Edwards [17] in a bid to explain exchange rate volatility, built a theoretical model to capture the long run and short run fluctuations of the exchange rate in developing countries. He presented a dynamic small open economy model that sought to explain the effect of both nominal and real variables on the RER. The model argued that equilibrium RER is determined by real variables and that only changes in these variables can affect the long equilibrium RER. His theoretical model was tested using 12 developing countries with data from 1962 to 1985.

His results asserted that nominal variables affect the real exchange rate only in the short run while in the long-run only real variables affect the RER. His findings were consistent with the theoretical presumptions of the BEER approach which asserts that in the long run only fundamentals such as the terms of trade (TOT), capital inflows, technological progress, etc. affect the real exchange rate [18] . His results also supported the opinion that excessively expansionary monetary policy can lead to RER appreciation.

More specifically, [19] confirmed the Dutch disease hypothesis in Pakistan by estimating a linear regression model that included the TOT, government spending, degree of openness, workers’ remittances, FDI and foreign economic assistance as explanatory variables for movement in RER. The argument put forward for the inclusion of these variables is that the RER is a function of a set of exogenous and policy-induced fundamentals (in line with BEER).

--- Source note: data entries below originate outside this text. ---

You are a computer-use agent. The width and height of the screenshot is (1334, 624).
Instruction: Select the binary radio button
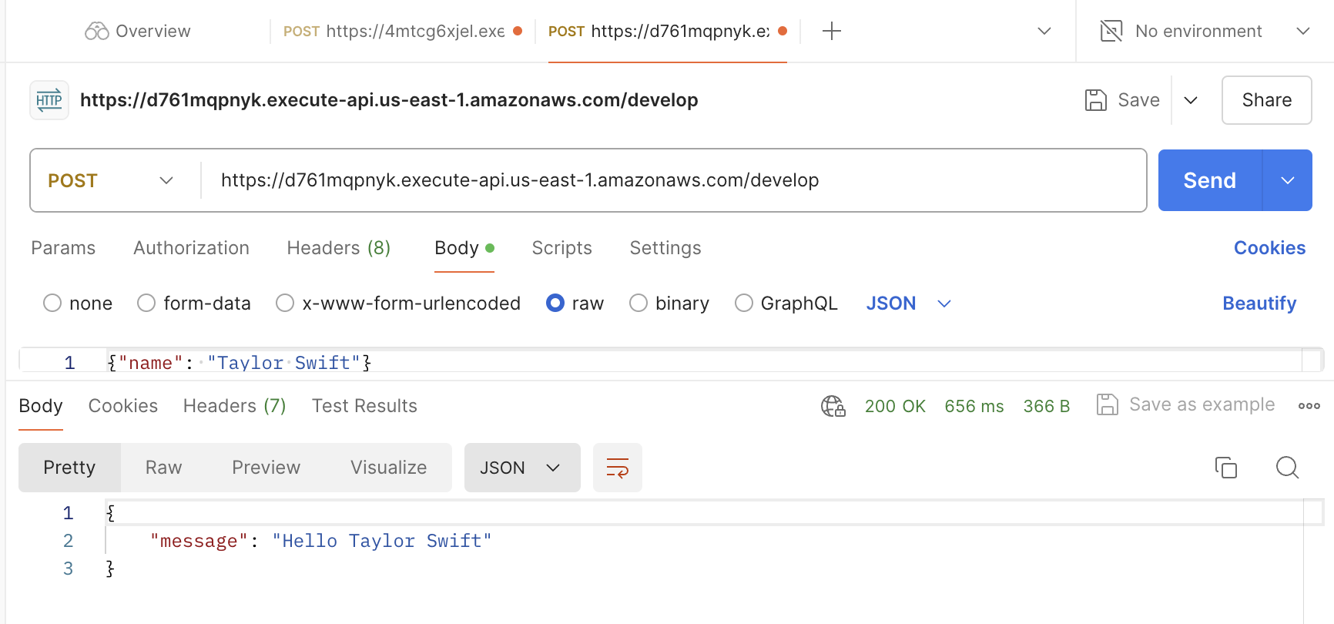(x=639, y=304)
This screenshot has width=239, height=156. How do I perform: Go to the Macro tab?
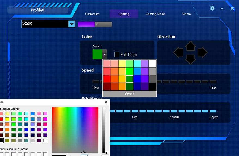click(x=186, y=14)
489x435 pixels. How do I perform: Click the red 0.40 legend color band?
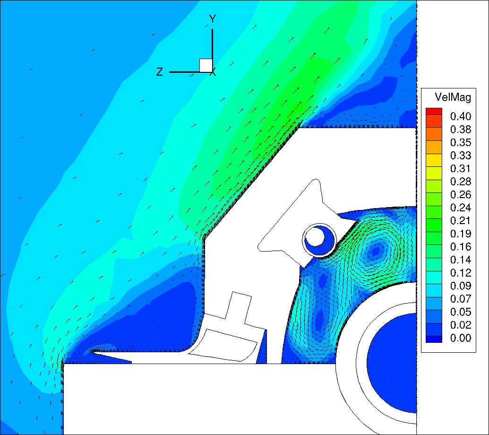pos(434,112)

His model included worker’s remittances as a separate explanatory variable due to its importance on the Pakistani economy. He found that increases in all the various forms of capital inflows led to an RER appreciation. His analysis raised important questions regarding the stationary nature of data and the need to resort to alternative approaches in cases where the data observed to be non-stationary.

In terms of the impact of remittances (specifically) on the RER, studies by [8] on selected Latin American countries also suggests that high flows of remittances to these countries causes a significant appreciation of the RER. A similar study by [20] of Latin American countries obtained results consistent with the previous studies and noted that the appreciation of the RER in these countries, as a result of the increased level of remittances, reduced their competitiveness and may have led to a reallocation of resources to the non-tradable sector. Both studies derived their theoretical basis on the single equation reduced form of the behavioral model developed by [16] .

Most of the observed studies available strongly support the idea that large flows of capital (and remittances) lead to RER appreciation, however, some studies are more less arguable in their conclusion. For instance, while studies by [21] [22] found strong evidence in support of Dutch disease in their empirical studies, [23] and Fayad’s [24] indicated that remittances tend to appreciate the RER but only under certain country-specific economic circumstances.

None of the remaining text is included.